:: Selected passage ::
While builders lay the foundation and walls that will house CCA’s new innovative spaces to train the next generation of STEM professionals, another type of builder awaits his moment to plant his work firmly on the grounds of the new building. 

Alex Bond is an artist who specializes in sculptures designed for public spaces. He was awarded the commission to display his large-scale sculpture series “Birth of Innovation” in front of the STEM building. 

The piece, consisting of three spheres, unfurling its protective hard shell to reveal the twisted inner workings of an industrial core fits right in with the mechanical landscape of the new center. But the cold-seeming exterior lends itself to a deeper understanding when considering the human element.

A prototype of the installation sits in CCA’s
Presidential Conference Room

“I think Aurora is a really special part of Colorado, and it really speaks to me from the human element, because of the diversity and the type of people that are attracted to that college,” Bond says of the thought process behind his piece. “The project really checked the human and technological boxes for me. The project itself, the three spheres, will really speak to how people interact with the world, which is one of the stories that I enjoy being able to tell.”

As a person with Ukrainian and Ashkenazi Jewish roots, Bond found comfort in being able to express his diversity through art. He completed his first permanent installation when he was just 15 years old. 

“Diversity, when approached with intention and care, actually yields something which is extremely strong, instead of something that is fragmented, and has breaking points,” Bond said. 

Bond chose to work with spheres, he says, because of their universal representation as a symbol of strength. Though it’s filled with small, independent mechanical pieces like bearings and cogs, it’s how all of those small parts come together to form a strong whole. With an intentional approach, he hopes his message of unity comes across.
:::
:: Supplied material ::
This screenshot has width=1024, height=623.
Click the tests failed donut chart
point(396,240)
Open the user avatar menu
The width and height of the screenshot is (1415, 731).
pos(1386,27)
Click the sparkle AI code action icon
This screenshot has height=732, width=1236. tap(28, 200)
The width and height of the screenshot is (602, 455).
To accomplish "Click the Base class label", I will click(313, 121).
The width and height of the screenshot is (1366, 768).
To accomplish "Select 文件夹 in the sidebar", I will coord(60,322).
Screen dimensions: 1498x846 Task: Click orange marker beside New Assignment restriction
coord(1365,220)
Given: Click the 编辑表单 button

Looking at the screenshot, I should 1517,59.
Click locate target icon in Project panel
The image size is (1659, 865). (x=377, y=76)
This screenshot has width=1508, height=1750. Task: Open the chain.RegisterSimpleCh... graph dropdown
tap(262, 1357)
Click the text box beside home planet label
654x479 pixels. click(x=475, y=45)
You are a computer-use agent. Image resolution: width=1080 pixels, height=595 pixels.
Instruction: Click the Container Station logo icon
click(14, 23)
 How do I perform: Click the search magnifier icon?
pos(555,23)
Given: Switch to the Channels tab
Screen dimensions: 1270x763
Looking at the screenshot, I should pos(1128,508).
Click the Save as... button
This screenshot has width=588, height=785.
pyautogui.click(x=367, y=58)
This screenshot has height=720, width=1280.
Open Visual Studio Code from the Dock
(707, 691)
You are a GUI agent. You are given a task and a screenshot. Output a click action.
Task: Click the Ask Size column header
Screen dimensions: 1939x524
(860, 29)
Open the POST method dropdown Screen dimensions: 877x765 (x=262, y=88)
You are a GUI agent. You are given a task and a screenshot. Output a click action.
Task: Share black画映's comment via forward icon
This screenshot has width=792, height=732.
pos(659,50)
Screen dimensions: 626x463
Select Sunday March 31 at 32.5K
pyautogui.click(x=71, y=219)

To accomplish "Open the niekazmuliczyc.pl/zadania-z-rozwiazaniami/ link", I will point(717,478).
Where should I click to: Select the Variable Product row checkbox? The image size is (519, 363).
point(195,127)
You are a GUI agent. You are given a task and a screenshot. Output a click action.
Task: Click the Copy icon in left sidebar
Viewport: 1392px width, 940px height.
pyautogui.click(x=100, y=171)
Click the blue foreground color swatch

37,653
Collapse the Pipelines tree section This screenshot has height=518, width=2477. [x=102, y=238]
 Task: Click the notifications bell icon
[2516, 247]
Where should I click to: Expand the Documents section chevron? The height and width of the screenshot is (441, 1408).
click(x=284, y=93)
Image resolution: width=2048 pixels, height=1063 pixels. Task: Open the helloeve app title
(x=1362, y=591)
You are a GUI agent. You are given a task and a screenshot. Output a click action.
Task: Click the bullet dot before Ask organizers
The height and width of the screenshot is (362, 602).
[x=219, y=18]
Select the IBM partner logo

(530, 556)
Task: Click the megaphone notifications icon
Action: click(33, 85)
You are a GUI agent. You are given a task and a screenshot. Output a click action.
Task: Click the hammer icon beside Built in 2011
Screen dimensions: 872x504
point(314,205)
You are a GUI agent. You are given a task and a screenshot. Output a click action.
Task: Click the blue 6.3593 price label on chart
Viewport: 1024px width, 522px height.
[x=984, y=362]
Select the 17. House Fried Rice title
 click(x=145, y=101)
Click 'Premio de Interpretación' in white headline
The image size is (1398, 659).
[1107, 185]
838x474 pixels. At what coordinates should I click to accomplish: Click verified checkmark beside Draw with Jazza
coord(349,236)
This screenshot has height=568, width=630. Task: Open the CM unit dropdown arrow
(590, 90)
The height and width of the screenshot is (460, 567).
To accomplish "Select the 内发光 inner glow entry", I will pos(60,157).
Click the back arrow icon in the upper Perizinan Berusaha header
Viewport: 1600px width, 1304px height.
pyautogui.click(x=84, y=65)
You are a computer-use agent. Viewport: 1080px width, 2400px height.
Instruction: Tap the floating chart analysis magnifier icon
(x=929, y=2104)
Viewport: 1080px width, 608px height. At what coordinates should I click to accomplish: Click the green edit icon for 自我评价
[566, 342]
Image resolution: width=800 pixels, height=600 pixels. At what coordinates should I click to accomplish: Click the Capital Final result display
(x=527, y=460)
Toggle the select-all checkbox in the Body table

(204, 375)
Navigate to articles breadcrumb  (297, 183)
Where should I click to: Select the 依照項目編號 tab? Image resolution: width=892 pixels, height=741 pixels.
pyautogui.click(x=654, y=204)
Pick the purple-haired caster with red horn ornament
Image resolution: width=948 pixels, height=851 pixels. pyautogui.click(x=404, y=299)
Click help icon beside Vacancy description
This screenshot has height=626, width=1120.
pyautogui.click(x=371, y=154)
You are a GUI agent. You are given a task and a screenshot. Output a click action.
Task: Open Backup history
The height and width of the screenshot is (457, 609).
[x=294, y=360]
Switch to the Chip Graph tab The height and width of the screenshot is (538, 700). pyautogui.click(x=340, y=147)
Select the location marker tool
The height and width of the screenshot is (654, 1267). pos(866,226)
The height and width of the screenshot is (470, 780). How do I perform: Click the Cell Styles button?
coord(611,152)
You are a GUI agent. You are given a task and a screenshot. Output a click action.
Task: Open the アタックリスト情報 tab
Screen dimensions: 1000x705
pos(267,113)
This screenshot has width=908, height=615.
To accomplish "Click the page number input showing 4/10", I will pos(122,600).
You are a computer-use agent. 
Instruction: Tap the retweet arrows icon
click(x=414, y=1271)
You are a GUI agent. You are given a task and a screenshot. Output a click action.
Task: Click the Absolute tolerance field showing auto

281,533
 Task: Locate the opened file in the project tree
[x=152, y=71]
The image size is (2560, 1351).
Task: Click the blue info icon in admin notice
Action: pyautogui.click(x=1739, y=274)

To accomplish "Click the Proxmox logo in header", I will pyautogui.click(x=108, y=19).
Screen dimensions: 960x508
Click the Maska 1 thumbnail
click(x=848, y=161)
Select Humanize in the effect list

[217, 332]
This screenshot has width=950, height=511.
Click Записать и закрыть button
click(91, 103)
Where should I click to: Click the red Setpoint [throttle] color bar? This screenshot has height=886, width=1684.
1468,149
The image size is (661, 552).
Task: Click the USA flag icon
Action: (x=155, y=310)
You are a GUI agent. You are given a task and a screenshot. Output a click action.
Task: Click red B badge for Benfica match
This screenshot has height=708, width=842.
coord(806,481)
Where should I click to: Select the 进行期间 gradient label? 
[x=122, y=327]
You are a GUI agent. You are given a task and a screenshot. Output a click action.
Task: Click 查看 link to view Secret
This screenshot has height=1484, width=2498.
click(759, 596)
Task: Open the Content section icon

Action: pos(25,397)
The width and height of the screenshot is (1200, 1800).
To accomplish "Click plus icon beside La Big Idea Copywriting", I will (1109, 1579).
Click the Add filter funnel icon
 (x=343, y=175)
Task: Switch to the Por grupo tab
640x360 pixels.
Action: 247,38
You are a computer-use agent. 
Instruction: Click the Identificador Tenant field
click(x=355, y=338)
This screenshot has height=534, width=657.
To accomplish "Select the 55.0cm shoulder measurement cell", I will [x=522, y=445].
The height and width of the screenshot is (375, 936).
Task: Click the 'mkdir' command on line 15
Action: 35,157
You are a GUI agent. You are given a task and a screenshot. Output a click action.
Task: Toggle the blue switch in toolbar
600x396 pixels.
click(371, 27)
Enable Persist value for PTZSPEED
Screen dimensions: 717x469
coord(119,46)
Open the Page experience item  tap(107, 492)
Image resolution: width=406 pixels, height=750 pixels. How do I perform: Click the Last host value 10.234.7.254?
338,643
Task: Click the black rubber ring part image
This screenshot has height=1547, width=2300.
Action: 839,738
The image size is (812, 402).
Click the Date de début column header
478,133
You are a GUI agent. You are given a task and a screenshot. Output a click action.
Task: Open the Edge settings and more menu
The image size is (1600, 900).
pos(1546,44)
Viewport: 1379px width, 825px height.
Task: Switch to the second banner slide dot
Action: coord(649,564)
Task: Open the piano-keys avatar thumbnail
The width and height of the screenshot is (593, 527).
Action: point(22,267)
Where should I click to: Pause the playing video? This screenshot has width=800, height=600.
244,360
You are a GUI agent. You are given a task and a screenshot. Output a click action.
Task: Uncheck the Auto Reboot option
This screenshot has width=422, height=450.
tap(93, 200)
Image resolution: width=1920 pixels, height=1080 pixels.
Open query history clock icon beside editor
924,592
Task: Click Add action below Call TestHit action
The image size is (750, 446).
:::
*Required task 1*. Render the records as a Markdown table with the columns Row and Record line, starting at the line that contains "Navigate to articles" and ending at the line that contains "coord(611,152)", and skip any blank lines.
*Required task 2*. Extend the passage about the "Birth of Innovation" sculpture past its last sentence.
The text and the records have no connection to each other.

*Response 1*.
| Row | Record line |
|---|---|
| 1 | Navigate to articles breadcrumb  (297, 183) |
| 2 | Where should I click to: Select the 依照項目編號 tab? Image resolution: width=892 pixels, height=741 pixels. |
| 3 | pyautogui.click(x=654, y=204) |
| 4 | Pick the purple-haired caster with red horn ornament |
| 5 | Image resolution: width=948 pixels, height=851 pixels. pyautogui.click(x=404, y=299) |
| 6 | Click help icon beside Vacancy description |
| 7 | This screenshot has height=626, width=1120. |
| 8 | pyautogui.click(x=371, y=154) |
| 9 | You are a GUI agent. You are given a task and a screenshot. Output a click action. |
| 10 | Task: Open Backup history |
| 11 | The height and width of the screenshot is (457, 609). |
| 12 | [x=294, y=360] |
| 13 | Switch to the Chip Graph tab The height and width of the screenshot is (538, 700). pyautogui.click(x=340, y=147) |
| 14 | Select the location marker tool |
| 15 | The height and width of the screenshot is (654, 1267). pos(866,226) |
| 16 | The height and width of the screenshot is (470, 780). How do I perform: Click the Cell Styles button? |
| 17 | coord(611,152) |

*Response 2*.
From a technical standpoint, he says the choice to build spheres instead of boxes or

rectangles makes the project even more meaningful, as spheres are a difficult shape for the artist to work with. 

In keeping with the idea of the STEM building’s role in powering innovation through thought and advancement, Bond says this too is represented in the layers of this piece. 

“The red color is really representative of the raw, the primal, the human. The mosaic texture of technology is reminding us that all of our technological advancements come from our flesh, minds and our hearts.” 

Bond’s connection of human achievement and technological advancement found an apt home in the STEM building. The new space which will encompass 55,000 square feet on the CentreTech campus allows CCA to upgrade and expand its diesel technology program, build educational programs in construction, solar, sustainable energy and other fields, designed to help strengthen Colorado’s workforce, and build lasting and well paying careers for Aurora area students. The building is on pace to open in the Fall of 2025. 

Inside the final sphere in the series, Bond says observers will find a bright red ball. This too draws a parallel between human and technology. He calls it a reminder that technology is not just born of humans, but that also humans are becoming more intertwined with the tech they use every day.  

“We are also the product of technology. Our relationship as humans is not unilateral. It’s a cyclical relationship, and that is also the story I aim to tell with this piece.”

Of course, as with any art piece, the artist is careful not to put too much emphasis into his own interpretation of his work. He says he wants to leave it up to the viewer to draw their own conclusions into what the piece means to them. As a public artist, he enjoys the various interpretations that arise from the people who see his art. 

“One of the things I love about being a public artist, is that sometimes people have totally other concepts that come up for them when they experience a piece based on the uniqueness of their own life, and how they see the world, and I think that’s awesome.”

You can find Bond’s work throughout the country, including in Southwest Colorado, where he lives, and also along Colorado’s front range, upstate New York, Chicago and more. Click HERE to see more of his work and learn about what inspires him.

To learn more about the Center for STEM, Power Mechanics and Applied Technologies, click HERE.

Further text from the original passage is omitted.